O próprio princípio de autoridade – dispositivo constitutivo de toda associação humana– provém, em última instância, de Deus. Em, Do Governo dos Príncipes, o Boi Mudo é taxativo ao dizer de onde procede, no fim das contas, a autoridade do rei: “Saiba, por conseguinte, o rei que recebeu este múnus a fim de ser no reino como a alma no corpo e Deus para o mundo”. E vai mais longe ainda, ao afirmar, categoricamente, que o rei, enquanto rege de acordo com a reta razão, faz às vezes de Deus no reino: “(...) ponderando ter sido destinado a exercer no reino o julgamento em lugar de Deus (...)”. No Comentário ao Salmo II adverte aos cidadãos, dizendo: quem se insurge contra o rei – no exercício legítimo de sua função – insurge-se contra aquele que o instituiu: Deus.
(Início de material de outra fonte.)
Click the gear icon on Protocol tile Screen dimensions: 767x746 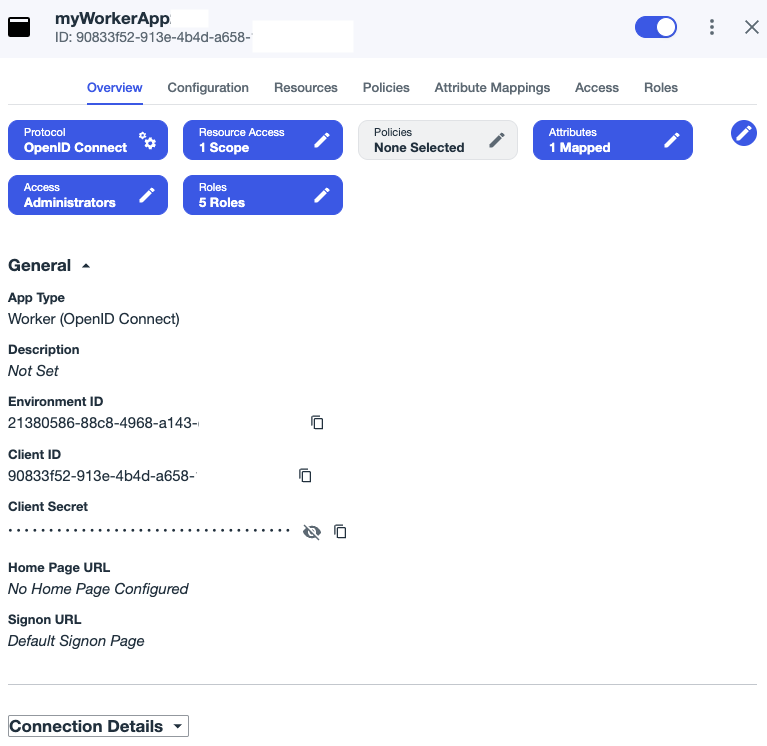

Desta sorte, parece-nos insuficiente dizer que Tomás funda a lei e a autoridade, pura e simplesmente, na razão. Deveras é nos ditames da razão que o Aquinate, de certa forma, coloca a origem das leis e da própria autoridade que regem a Civitas. Contudo, é de todo necessário acrescentar que, a razão – em Tomás – não é senão a presença em nós da forma do governo universal. A lei da razão é a participação do homem na Providência Divina. Desta feita, o homem representa – na sua própria constituição – o governo universal. De modo que ele pode ser chamado, com razão, de um microcosmo. Com efeito, no homem se pode verificar, em menores proporções, o que ocorre no universo: os seus membros e as faculdades da alma se encontram tal como se verifica no caso do universo, isto é, sujeitos à razão que, no homem, é o que Deus é para o mundo.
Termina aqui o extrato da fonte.